- BRIEF 1 -
From the RAID1 forum post, list each thing the server displayed on screen when it failed or as the poster tried to get it running again.
- BRIEF 2 -
Extend the RAID1 forum post by writing what happens next, picking up after its final sentence.

- DOCUMENT SECTION -
* begin *

Solved

RAID1 Drive Fail. Replaced Drive. Something's still wrong.

Posted on 2011-02-25
10
652 Views
Last Modified: 2012-05-11
Windows 2003 server with 6 disks setup in RAID1. In the middle of the work-day yesterday it suddenly went down. I looked at the monitor... flashing cursor on black screen.

I rebooted. While booting up the computer displays some info about the RAID volumes and this time it showed a failed drive error or something like that. The failed drive was a member of the boot volume. I decided to replace both drives in the failed array because its always been my understanding that having two identical hard drives is best (and they're small SATA drives so cheap). So i popped in both drives, went to the RAID manager and setup a new volume in RAID1 using the two blank disks. Then, using a separate computer, cloned the original, working drive to one of the blanks that I had just set up in RAID1. After cloning, I popped the new disk back in the server (with it's mate still attached as well). Computer boots, passes the RAID status check but then just gets "Error Loading Operating System". I wasted 2 hours trying to get to recovery console so I could run FIXMBR, then I finally gave up on that and decided to try booting up with all but one boot drive unplugged.

* end *

- STORED RECORDS -
* begin *

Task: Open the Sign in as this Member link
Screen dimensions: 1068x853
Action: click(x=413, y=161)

* end *
* begin *

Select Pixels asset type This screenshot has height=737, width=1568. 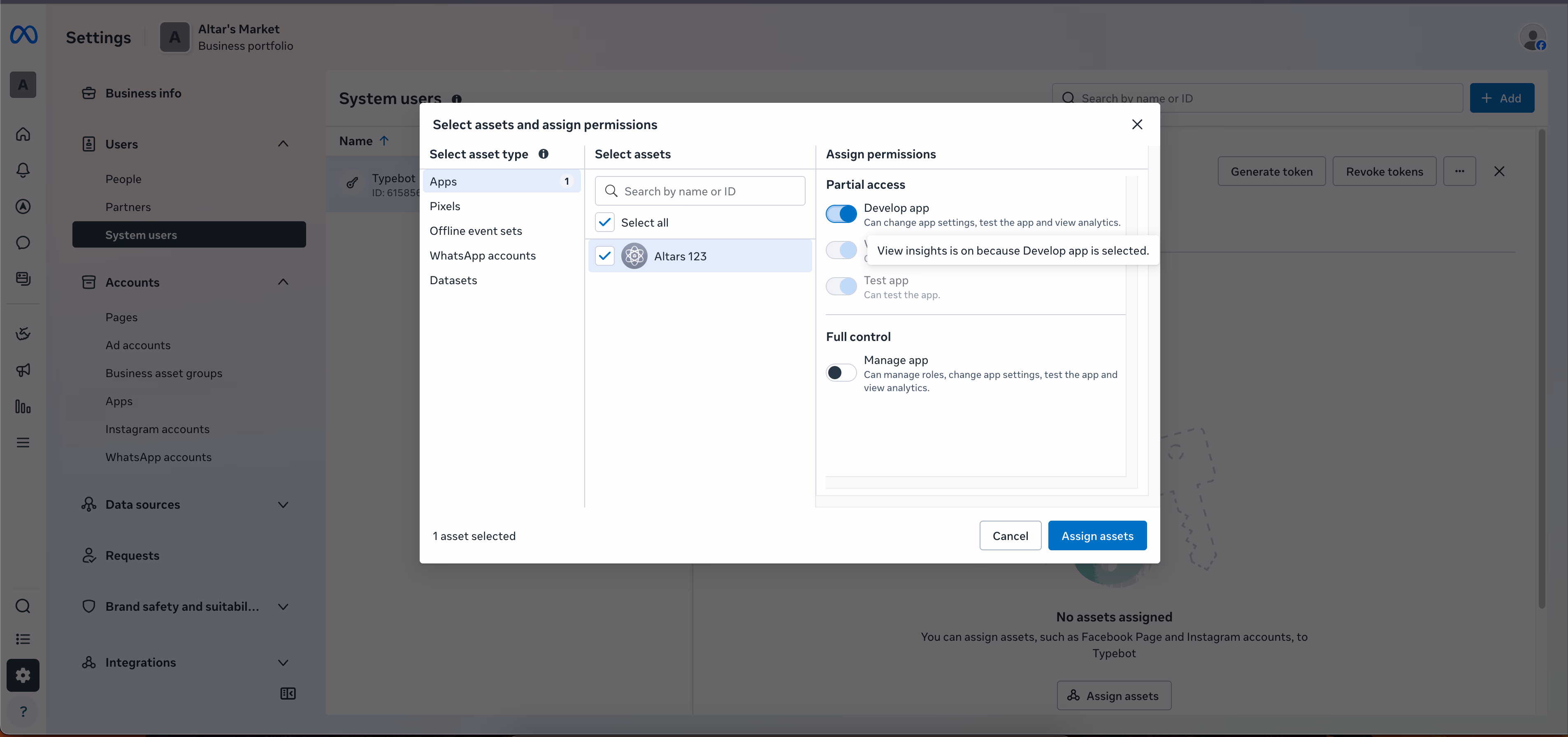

* end *

- EXPECTED ANSWER 1 -
- A flashing cursor on a black screen
- A failed drive error during boot, involving a member of the boot volume
- "Error Loading Operating System"

- EXPECTED ANSWER 2 -
Worked... got into Windows. Upon logging in I get a few errors about corrupt log files (random log files too, like one that is resident to the OS and one that is from a phone monitoring program we have installed). It suggested I run chkdsk and I was nervous so I obeyed. Ran chkdsk /r, rebooted, made sure disk check started and then left for the night.

I came back in this morning and the server was once again stuck at a black screen with blinking cursor. Rebooted and watched for RAID errors. Boot volume was failing (not just one disk but the volume itself) went into the config menu, was prompted to fix error... fixed error... Rebooted. Got into Windows.

I installed a windows based "Intel Matrix Storage Console" so I could get some info. See attached...

Also, no idea why there's suddenly a missing drive????? That should be totally unrelated. Yes, I already made sure it's connected.

Coworkers are here so I can't really work on it until tomorrow but in the meantime I'd LOVE some help. I truly apologize for length and sloppiness of this post. I'm not sure exactly what details are most important, so I gave them all.

Thanks a million!!
imsc.JPG
0
Comment
Question by:jpfulton
10 Comments
 
LVL 47

Expert Comment

by:dlethe
ID: 34979818
you screwed up.  You don't clone RAID drives because there is metadata, which is going to include information about all the members of array, boot order, serial number and so on.   So the metadata has the serial # of the disk you got rid of.

No elegant way to repair this other than to use a scratch drive to strip off metadata, boot from a non-RAID clone, backup, build the RAID, restore onto the raid.  
0
 
LVL 2

Expert Comment

by:BITCooler
ID: 34980147
dlethe is right.

When the 2nd disk of your RAID 1 mirror failed, you should have replaced only the failed drive to see if rebuild would have a) completed successfully, and b) solved your initial issue.

Sorry for your misfortune.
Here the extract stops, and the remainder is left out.